If I asked you, do you fish? And you reside on planet earth... your response might be, why of course I fish. Then if I asked how……it gets interesting real quick.

Take the folks in the southern United States that fish with there hands…its called noodling. The fisherperson simply reaches into a catfish hole and hopes the catfish latches on and is hoisted to shore. In Great Britain it's called trout ticking. You slowly rub the trout's stomach, numbing it abit, and toss it ashore.

I don't know if this is legal anymore but in days of old they had "trout binning". Large rocks were slammed with a sledge hammer in a river. The force of the blow stunned the fish long enough for a fisherman to scoop them out of the river.

"Free diving" is still practiced in many places. You simply scuba dive or snorkel in the ocean with a basket and grab any shellfish you might find.

Spear fishing, bow fishing, harpoons or gigging has been around since time began. Single sharp poles evolved into pronged tridents and morphed into bows for longer shots or more power. Gigging was popular at night with torches, lanterns or flashlights for forking frogs.

Seines, trawlers, gill, trap, cast, hoop, drift, are types of nets used in the art of taking one or more fish in any myriad water conditions not to mention how the mesh screen dictated the catchable fish size from the smallest alewives to massive heavy gilled salmon.

Kite fishing took a boatless shore angler and got his lure trolled along the coast in hopes of hooking anything shore cruising. Not to popular, wasn't too effective. But it may have been fun all the same.

Fishing is and has been done with dams created to interfere with migrating fish, weirs to expose fish or concentrate them. Traps considered still very effective and widely used for lobsters and crabs with baiting.
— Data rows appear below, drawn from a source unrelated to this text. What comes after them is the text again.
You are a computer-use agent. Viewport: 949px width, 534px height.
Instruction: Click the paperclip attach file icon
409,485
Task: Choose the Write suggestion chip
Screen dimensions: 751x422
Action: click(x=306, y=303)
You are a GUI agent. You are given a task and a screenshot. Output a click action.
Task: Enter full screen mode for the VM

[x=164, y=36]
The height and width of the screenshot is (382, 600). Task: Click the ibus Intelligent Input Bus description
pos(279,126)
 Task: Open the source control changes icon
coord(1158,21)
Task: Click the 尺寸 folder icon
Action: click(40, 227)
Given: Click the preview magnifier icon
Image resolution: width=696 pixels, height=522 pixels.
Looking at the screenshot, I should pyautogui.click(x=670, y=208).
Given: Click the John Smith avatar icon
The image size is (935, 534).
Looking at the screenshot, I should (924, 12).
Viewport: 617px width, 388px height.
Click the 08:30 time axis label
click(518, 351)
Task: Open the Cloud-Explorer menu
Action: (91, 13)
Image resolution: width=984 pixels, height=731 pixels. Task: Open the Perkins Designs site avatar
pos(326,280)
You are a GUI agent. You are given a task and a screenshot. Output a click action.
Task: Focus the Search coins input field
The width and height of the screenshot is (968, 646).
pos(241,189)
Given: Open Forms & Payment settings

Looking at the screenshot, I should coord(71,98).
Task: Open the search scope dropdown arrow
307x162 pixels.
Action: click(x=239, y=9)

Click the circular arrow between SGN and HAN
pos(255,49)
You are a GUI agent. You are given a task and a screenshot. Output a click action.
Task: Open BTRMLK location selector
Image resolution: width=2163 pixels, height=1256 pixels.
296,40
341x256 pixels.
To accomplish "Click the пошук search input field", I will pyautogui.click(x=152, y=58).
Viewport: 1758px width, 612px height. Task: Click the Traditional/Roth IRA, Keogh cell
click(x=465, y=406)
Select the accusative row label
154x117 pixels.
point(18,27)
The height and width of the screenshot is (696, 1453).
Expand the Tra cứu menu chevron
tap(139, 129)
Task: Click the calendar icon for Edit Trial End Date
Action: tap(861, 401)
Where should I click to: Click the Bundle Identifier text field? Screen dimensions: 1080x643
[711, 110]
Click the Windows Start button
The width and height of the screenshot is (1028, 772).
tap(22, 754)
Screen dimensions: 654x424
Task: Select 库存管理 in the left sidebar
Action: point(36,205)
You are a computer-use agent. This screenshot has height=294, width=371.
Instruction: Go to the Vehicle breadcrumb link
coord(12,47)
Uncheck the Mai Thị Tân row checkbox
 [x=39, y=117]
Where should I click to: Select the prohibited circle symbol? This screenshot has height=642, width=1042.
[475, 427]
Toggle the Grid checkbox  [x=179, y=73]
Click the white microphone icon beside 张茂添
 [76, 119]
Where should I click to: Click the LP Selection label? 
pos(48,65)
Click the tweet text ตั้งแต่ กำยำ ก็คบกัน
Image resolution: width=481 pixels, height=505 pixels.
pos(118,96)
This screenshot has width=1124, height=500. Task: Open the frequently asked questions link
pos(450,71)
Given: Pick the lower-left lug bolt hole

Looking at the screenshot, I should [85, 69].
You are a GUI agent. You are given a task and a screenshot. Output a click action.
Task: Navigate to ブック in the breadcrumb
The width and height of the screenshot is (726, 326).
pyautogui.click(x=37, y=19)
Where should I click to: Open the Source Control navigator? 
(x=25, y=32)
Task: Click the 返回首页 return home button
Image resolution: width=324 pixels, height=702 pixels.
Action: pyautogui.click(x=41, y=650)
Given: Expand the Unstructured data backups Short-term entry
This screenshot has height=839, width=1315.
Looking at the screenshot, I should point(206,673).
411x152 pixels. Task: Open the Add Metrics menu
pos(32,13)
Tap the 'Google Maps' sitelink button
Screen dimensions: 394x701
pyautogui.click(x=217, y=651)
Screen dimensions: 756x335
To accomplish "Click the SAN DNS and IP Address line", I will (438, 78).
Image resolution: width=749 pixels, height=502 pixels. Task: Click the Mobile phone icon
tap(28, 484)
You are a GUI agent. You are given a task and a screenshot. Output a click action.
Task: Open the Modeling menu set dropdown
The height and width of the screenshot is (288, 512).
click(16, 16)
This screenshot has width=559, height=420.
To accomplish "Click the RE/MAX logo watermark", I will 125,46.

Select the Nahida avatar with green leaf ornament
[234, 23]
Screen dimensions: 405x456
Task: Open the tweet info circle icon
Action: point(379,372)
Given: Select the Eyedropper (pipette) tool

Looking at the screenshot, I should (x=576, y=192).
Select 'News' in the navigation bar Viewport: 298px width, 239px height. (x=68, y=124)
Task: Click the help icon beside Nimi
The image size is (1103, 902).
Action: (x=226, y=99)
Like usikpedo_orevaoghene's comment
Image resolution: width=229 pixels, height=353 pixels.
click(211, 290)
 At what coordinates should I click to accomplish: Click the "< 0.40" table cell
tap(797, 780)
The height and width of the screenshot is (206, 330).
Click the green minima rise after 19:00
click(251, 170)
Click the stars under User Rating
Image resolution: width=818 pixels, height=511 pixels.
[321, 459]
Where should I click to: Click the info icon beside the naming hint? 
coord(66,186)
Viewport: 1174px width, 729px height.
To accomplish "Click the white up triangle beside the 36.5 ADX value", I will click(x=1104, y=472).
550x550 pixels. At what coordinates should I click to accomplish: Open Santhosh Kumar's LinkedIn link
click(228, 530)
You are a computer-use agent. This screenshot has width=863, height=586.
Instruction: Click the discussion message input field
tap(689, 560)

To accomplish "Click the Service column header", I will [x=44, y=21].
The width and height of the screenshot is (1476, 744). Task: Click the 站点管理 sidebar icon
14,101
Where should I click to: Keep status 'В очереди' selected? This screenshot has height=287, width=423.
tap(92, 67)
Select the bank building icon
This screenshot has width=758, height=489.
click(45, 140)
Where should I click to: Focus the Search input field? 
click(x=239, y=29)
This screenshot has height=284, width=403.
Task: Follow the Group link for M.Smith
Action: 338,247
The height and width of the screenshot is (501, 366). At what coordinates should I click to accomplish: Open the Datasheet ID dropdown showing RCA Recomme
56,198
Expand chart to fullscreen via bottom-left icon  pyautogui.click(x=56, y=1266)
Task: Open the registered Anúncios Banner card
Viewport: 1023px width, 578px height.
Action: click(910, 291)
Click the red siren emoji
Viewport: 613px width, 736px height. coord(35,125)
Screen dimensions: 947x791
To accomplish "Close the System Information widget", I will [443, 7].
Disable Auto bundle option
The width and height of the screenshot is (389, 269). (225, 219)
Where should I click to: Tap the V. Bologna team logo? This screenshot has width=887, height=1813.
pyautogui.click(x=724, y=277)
Dredging fish had two different methods. One is being done away with as it is very destructive to the ocean floor. Basically a heavy metal scoop dragged, filled and winched topside. In some Asian countries small channels were built by mounding or digging small trenches or dredging out the soil and rough fish would navigate these small impoundments.

Electro fishing is still widely practiced, usually reserved for research, but not always. There are some who walk on stilts and zap fish from as high as ten feet in the air in low surf conditions. It's a long pole with a battery that does the trick. It looks like a human stork on stilts and the youngsters follow or retrieve the catch with baskets.

If you want you can teach or train cormorants to do the fishing for you. Birds that naturally prey under water for fish are neck restricted with rubber bands, dive and harvest and resurface. Then you basically get the bird to upchuck in your hand.

Mild toxins, poisons and explosives are no longer legal for the average Joe. But lakes are reclaimed (poisoned) in many instances if rough fish or an undesirable invasive takes over a once productive water body. State agencies do this style of terminal fishing.

If that doesn't work there is basically one method left. It's called angling. You just use a hook line and sinker. You can spice it up in a variety of ways with fly rods or trolling but it's a pretty popular way to fish no matter where you live these days.